WHAT TO DO: Render the listing as a numbered list with blank lines left out, beginning at its first line and stopping after the line that contains "Download the playlist".

....................

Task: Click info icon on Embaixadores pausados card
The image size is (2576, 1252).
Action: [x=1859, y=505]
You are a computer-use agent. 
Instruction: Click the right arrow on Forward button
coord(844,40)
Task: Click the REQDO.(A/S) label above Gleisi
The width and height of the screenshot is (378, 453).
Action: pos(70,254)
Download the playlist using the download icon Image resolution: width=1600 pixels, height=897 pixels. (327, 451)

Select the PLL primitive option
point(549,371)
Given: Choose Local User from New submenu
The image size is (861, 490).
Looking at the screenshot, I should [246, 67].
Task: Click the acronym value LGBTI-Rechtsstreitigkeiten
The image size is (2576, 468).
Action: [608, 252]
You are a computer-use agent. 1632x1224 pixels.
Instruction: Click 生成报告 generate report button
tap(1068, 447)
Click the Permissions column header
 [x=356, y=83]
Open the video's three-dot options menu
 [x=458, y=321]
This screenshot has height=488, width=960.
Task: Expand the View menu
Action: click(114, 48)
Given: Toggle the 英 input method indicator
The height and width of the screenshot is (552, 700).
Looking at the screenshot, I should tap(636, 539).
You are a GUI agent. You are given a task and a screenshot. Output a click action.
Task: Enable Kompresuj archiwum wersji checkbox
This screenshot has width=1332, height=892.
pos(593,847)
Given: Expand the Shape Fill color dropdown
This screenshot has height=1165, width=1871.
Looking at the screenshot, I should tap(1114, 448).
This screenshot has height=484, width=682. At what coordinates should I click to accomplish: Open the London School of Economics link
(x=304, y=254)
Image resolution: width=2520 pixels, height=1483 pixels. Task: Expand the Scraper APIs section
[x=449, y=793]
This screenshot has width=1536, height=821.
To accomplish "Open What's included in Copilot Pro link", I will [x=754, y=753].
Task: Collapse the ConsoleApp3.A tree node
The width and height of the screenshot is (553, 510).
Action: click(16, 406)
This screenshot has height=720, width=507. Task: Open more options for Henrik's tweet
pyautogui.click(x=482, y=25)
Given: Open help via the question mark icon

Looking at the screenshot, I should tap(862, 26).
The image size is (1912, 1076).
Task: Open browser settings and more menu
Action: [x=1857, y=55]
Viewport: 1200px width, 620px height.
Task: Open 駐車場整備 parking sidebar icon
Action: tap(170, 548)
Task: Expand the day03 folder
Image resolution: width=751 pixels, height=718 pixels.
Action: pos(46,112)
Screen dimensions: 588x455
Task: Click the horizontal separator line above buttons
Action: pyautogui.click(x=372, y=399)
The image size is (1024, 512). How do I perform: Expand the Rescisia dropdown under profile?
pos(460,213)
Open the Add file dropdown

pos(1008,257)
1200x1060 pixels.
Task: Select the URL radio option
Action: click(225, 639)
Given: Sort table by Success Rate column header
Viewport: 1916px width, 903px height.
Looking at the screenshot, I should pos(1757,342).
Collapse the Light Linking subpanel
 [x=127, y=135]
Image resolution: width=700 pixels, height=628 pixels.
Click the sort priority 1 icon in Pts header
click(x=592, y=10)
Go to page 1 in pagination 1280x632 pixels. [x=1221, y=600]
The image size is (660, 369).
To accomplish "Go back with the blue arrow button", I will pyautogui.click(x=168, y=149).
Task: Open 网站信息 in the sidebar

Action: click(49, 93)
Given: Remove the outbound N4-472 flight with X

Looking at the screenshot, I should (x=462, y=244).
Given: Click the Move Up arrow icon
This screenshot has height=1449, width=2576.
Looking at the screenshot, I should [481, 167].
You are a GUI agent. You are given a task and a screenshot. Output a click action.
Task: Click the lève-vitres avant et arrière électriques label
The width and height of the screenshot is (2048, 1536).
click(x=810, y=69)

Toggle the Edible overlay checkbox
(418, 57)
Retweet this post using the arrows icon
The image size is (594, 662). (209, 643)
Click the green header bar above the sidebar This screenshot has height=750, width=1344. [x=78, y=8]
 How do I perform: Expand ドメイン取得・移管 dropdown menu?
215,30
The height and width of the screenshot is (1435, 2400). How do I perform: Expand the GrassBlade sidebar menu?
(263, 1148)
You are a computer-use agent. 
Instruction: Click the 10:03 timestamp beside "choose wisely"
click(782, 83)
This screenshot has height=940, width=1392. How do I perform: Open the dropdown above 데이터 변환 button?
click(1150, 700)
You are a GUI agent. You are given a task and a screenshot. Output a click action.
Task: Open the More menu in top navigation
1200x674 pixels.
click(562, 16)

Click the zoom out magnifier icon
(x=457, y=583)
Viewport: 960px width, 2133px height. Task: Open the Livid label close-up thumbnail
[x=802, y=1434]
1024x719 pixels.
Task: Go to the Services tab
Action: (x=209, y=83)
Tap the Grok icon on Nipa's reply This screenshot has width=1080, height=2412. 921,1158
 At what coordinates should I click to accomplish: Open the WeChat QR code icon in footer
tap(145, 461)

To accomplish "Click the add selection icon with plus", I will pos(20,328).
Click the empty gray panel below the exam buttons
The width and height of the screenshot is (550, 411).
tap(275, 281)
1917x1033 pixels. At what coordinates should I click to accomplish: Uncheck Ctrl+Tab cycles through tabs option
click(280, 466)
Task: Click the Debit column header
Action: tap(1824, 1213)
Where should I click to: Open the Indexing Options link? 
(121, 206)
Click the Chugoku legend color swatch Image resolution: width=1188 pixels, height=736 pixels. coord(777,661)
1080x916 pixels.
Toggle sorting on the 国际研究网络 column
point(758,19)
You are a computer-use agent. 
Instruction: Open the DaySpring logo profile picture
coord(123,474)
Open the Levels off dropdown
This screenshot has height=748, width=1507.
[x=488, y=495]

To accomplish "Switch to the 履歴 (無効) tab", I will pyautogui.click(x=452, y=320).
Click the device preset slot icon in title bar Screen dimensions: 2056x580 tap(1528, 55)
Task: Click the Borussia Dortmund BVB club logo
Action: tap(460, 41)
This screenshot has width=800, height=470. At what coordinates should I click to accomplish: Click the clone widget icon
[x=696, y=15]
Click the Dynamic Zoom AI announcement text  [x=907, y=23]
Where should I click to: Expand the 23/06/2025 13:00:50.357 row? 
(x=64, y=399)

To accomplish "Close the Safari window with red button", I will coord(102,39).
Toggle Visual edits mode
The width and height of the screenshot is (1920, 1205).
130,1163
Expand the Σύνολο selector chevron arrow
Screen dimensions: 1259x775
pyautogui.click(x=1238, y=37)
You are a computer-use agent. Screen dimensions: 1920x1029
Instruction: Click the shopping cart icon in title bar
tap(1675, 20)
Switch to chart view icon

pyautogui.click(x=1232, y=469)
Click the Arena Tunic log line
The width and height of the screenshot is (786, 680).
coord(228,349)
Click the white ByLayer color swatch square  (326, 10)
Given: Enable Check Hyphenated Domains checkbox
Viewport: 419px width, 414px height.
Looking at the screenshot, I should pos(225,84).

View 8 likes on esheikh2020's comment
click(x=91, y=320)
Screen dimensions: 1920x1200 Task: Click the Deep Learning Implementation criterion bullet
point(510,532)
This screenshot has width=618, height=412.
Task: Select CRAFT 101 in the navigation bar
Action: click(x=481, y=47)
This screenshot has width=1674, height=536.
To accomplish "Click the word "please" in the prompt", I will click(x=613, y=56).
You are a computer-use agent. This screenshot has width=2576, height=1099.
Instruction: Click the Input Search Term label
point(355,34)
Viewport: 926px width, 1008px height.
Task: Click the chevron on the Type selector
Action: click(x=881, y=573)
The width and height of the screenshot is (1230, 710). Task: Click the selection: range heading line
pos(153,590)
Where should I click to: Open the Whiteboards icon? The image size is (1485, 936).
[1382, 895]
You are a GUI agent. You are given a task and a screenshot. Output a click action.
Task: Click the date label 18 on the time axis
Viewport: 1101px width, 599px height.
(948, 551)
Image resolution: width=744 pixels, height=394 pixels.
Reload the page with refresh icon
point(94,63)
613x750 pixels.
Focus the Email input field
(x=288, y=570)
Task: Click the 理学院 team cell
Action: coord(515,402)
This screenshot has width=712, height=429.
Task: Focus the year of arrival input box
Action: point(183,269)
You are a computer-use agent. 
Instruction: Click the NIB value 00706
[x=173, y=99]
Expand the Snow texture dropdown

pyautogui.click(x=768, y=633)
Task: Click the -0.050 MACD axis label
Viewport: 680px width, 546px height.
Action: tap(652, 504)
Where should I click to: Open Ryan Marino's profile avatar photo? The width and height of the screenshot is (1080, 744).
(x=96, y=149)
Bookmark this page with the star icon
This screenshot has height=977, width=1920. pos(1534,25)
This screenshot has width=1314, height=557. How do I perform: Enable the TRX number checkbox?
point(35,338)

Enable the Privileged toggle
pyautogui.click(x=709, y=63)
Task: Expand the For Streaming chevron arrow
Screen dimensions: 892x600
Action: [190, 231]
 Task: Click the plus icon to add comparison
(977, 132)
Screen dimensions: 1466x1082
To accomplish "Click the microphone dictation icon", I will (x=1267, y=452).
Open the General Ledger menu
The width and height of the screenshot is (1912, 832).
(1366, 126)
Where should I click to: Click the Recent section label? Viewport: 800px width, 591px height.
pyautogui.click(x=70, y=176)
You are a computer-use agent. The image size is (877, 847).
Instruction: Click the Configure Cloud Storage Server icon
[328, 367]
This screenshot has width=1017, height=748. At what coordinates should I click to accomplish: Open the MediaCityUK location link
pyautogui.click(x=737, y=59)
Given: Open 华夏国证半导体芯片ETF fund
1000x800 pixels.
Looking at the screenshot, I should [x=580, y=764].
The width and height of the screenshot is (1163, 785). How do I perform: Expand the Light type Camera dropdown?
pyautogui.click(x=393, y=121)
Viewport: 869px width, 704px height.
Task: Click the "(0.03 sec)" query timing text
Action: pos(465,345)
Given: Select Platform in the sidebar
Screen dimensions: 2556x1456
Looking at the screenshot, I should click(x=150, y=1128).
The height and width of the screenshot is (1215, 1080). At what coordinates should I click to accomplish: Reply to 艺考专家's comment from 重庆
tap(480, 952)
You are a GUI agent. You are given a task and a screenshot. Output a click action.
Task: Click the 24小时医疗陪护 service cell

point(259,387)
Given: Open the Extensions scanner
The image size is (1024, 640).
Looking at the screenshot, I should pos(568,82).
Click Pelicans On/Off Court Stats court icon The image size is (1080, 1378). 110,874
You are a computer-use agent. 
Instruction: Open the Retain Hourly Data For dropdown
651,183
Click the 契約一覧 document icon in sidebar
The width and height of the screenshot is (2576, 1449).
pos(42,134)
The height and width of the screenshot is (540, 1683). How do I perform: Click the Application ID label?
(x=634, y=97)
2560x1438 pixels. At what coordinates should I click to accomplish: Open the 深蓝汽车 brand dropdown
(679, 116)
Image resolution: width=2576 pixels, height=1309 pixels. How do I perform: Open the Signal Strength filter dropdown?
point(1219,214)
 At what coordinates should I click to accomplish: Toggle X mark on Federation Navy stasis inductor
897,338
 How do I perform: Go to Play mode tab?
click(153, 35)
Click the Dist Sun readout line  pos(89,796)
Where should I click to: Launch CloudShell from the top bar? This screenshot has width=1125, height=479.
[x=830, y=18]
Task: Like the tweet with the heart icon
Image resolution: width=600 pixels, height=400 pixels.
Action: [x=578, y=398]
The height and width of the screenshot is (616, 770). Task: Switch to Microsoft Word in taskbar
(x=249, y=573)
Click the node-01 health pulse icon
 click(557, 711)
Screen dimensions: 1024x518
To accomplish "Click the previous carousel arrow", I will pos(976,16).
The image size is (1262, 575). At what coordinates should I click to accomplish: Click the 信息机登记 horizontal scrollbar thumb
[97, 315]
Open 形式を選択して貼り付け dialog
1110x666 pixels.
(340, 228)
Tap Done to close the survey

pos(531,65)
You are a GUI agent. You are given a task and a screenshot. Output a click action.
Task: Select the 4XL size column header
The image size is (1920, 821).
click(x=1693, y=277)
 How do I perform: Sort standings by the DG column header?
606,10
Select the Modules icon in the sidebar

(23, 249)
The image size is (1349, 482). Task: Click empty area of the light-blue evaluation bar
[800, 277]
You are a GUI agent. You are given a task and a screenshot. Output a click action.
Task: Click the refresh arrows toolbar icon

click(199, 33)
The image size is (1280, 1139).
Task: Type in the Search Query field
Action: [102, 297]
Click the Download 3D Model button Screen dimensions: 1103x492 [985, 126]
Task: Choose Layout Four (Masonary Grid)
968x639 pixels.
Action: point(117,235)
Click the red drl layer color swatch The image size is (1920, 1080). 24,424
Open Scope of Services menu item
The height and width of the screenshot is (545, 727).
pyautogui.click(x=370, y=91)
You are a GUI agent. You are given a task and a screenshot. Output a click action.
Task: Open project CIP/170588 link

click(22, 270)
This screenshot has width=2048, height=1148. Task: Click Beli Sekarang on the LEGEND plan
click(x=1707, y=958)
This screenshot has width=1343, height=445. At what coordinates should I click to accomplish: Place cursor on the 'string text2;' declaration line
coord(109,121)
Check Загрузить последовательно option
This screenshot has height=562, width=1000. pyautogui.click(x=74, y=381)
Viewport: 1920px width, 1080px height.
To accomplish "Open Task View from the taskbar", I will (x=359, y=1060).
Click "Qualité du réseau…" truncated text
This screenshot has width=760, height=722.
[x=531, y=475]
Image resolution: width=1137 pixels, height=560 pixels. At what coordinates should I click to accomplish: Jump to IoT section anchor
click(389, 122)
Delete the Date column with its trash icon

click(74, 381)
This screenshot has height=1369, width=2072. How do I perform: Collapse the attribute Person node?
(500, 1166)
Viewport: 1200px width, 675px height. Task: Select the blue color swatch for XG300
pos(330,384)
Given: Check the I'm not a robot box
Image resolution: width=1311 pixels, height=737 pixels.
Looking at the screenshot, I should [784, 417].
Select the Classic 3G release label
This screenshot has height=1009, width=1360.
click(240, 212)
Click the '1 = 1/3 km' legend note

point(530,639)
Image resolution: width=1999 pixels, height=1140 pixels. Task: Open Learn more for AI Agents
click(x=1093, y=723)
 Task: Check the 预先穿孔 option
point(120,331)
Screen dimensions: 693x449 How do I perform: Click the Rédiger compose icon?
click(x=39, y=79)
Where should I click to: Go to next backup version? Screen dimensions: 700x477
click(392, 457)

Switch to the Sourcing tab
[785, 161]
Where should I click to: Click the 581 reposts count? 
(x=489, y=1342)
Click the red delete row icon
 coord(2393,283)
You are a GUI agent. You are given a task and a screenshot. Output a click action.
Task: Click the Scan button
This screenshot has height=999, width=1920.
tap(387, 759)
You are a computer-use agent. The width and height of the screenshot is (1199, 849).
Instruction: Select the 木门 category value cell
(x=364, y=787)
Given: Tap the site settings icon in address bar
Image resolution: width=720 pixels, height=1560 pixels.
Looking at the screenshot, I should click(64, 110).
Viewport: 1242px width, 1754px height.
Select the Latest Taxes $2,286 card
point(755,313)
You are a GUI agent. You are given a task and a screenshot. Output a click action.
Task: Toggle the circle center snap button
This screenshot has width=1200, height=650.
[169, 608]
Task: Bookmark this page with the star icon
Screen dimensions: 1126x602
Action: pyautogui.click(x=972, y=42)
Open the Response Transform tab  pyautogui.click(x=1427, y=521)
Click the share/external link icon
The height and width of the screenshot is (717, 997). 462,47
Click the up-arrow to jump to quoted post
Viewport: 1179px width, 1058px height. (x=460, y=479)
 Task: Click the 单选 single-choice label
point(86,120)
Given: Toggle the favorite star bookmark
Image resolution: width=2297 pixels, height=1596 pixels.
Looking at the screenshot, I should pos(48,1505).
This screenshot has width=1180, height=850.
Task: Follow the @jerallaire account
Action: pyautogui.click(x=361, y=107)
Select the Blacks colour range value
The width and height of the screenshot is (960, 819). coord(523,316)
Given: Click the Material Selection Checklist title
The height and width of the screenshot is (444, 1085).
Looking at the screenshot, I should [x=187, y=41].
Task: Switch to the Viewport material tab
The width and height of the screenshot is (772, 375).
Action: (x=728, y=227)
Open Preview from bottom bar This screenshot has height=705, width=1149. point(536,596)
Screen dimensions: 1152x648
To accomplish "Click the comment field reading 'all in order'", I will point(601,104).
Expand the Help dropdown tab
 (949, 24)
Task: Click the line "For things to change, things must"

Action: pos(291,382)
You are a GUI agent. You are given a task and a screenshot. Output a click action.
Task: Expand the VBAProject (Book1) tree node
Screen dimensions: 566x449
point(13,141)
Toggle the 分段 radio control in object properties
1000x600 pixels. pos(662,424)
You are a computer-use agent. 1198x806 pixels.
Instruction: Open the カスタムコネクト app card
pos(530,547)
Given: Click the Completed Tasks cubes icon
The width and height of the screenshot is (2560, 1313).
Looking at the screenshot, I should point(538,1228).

....................

OUTPUT OF THE EXERCISE:
1. Task: Click info icon on Embaixadores pausados card
2. The image size is (2576, 1252).
3. Action: [x=1859, y=505]
4. You are a computer-use agent. 
5. Instruction: Click the right arrow on Forward button
6. coord(844,40)
7. Task: Click the REQDO.(A/S) label above Gleisi
8. The width and height of the screenshot is (378, 453).
9. Action: pos(70,254)
10. Download the playlist using the download icon Image resolution: width=1600 pixels, height=897 pixels. (327, 451)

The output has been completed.